====== Records for the exercise

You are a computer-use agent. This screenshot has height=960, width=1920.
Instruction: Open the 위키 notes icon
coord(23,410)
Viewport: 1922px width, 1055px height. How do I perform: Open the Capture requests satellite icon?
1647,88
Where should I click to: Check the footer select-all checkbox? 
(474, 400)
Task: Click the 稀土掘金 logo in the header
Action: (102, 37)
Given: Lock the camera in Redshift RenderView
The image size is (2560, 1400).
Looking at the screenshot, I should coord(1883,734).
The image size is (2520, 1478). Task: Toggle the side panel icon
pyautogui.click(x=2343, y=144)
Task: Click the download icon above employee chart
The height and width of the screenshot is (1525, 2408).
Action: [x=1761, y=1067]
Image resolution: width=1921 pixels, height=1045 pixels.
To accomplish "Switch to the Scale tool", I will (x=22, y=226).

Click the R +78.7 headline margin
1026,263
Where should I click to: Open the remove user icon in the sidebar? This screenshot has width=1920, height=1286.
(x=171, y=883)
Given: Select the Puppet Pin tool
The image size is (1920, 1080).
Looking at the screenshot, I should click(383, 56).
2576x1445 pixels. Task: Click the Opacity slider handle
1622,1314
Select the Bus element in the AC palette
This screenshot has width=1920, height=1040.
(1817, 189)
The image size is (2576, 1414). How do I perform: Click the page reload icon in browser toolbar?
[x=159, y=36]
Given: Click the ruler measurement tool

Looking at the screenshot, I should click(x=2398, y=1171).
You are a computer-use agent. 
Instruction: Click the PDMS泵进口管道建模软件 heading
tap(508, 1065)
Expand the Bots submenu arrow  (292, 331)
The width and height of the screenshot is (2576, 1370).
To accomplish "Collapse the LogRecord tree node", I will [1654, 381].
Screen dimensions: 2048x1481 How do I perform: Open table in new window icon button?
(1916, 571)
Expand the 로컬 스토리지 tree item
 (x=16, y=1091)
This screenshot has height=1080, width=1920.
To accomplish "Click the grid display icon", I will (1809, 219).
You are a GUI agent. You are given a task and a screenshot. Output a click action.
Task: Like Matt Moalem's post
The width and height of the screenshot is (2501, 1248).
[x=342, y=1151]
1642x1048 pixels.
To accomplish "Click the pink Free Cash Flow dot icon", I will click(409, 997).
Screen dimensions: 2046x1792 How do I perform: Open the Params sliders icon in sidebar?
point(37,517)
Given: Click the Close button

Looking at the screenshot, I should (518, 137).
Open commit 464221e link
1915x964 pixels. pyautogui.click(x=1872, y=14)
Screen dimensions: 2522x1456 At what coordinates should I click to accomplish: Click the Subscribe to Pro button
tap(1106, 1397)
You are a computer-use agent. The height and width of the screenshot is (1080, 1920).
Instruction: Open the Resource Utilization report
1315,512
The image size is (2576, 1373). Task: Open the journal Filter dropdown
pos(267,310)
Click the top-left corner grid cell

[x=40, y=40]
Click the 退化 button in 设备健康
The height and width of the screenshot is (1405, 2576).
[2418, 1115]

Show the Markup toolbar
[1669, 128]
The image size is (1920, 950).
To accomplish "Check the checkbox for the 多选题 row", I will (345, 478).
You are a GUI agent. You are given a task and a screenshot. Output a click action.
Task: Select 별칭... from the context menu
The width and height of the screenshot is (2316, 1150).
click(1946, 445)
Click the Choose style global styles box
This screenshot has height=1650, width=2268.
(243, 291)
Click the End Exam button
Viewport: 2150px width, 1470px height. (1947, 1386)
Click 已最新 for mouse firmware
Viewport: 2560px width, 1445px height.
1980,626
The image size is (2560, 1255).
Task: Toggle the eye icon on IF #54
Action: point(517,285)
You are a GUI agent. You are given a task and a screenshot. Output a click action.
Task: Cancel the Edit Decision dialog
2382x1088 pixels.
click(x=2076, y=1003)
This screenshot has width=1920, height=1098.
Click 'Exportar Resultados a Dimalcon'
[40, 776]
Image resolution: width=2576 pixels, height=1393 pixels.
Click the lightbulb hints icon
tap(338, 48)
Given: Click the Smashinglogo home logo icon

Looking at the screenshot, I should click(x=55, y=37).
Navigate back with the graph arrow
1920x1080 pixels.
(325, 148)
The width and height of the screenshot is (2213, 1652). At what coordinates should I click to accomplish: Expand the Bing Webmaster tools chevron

============

Aim of the exercise >> Could you reproduce every record above exactly as it appears?

Task output >>
You are a computer-use agent. This screenshot has height=960, width=1920.
Instruction: Open the 위키 notes icon
coord(23,410)
Viewport: 1922px width, 1055px height. How do I perform: Open the Capture requests satellite icon?
1647,88
Where should I click to: Check the footer select-all checkbox? 
(474, 400)
Task: Click the 稀土掘金 logo in the header
Action: (102, 37)
Given: Lock the camera in Redshift RenderView
The image size is (2560, 1400).
Looking at the screenshot, I should coord(1883,734).
The image size is (2520, 1478). Task: Toggle the side panel icon
pyautogui.click(x=2343, y=144)
Task: Click the download icon above employee chart
The height and width of the screenshot is (1525, 2408).
Action: [x=1761, y=1067]
Image resolution: width=1921 pixels, height=1045 pixels.
To accomplish "Switch to the Scale tool", I will (x=22, y=226).

Click the R +78.7 headline margin
1026,263
Where should I click to: Open the remove user icon in the sidebar? This screenshot has width=1920, height=1286.
(x=171, y=883)
Given: Select the Puppet Pin tool
The image size is (1920, 1080).
Looking at the screenshot, I should click(383, 56).
2576x1445 pixels. Task: Click the Opacity slider handle
1622,1314
Select the Bus element in the AC palette
This screenshot has width=1920, height=1040.
(1817, 189)
The image size is (2576, 1414). How do I perform: Click the page reload icon in browser toolbar?
[x=159, y=36]
Given: Click the ruler measurement tool

Looking at the screenshot, I should click(x=2398, y=1171).
You are a computer-use agent. 
Instruction: Click the PDMS泵进口管道建模软件 heading
tap(508, 1065)
Expand the Bots submenu arrow  (292, 331)
The width and height of the screenshot is (2576, 1370).
To accomplish "Collapse the LogRecord tree node", I will [1654, 381].
Screen dimensions: 2048x1481 How do I perform: Open table in new window icon button?
(1916, 571)
Expand the 로컬 스토리지 tree item
 (x=16, y=1091)
This screenshot has height=1080, width=1920.
To accomplish "Click the grid display icon", I will (1809, 219).
You are a GUI agent. You are given a task and a screenshot. Output a click action.
Task: Like Matt Moalem's post
The width and height of the screenshot is (2501, 1248).
[x=342, y=1151]
1642x1048 pixels.
To accomplish "Click the pink Free Cash Flow dot icon", I will click(409, 997).
Screen dimensions: 2046x1792 How do I perform: Open the Params sliders icon in sidebar?
point(37,517)
Given: Click the Close button

Looking at the screenshot, I should (518, 137).
Open commit 464221e link
1915x964 pixels. pyautogui.click(x=1872, y=14)
Screen dimensions: 2522x1456 At what coordinates should I click to accomplish: Click the Subscribe to Pro button
tap(1106, 1397)
You are a computer-use agent. The height and width of the screenshot is (1080, 1920).
Instruction: Open the Resource Utilization report
1315,512
The image size is (2576, 1373). Task: Open the journal Filter dropdown
pos(267,310)
Click the top-left corner grid cell

[x=40, y=40]
Click the 退化 button in 设备健康
The height and width of the screenshot is (1405, 2576).
[2418, 1115]

Show the Markup toolbar
[1669, 128]
The image size is (1920, 950).
To accomplish "Check the checkbox for the 多选题 row", I will (345, 478).
You are a GUI agent. You are given a task and a screenshot. Output a click action.
Task: Select 별칭... from the context menu
The width and height of the screenshot is (2316, 1150).
click(1946, 445)
Click the Choose style global styles box
This screenshot has height=1650, width=2268.
(243, 291)
Click the End Exam button
Viewport: 2150px width, 1470px height. (1947, 1386)
Click 已最新 for mouse firmware
Viewport: 2560px width, 1445px height.
1980,626
The image size is (2560, 1255).
Task: Toggle the eye icon on IF #54
Action: point(517,285)
You are a GUI agent. You are given a task and a screenshot. Output a click action.
Task: Cancel the Edit Decision dialog
2382x1088 pixels.
click(x=2076, y=1003)
This screenshot has width=1920, height=1098.
Click 'Exportar Resultados a Dimalcon'
[40, 776]
Image resolution: width=2576 pixels, height=1393 pixels.
Click the lightbulb hints icon
tap(338, 48)
Given: Click the Smashinglogo home logo icon

Looking at the screenshot, I should click(x=55, y=37).
Navigate back with the graph arrow
1920x1080 pixels.
(325, 148)
The width and height of the screenshot is (2213, 1652). At what coordinates should I click to accomplish: Expand the Bing Webmaster tools chevron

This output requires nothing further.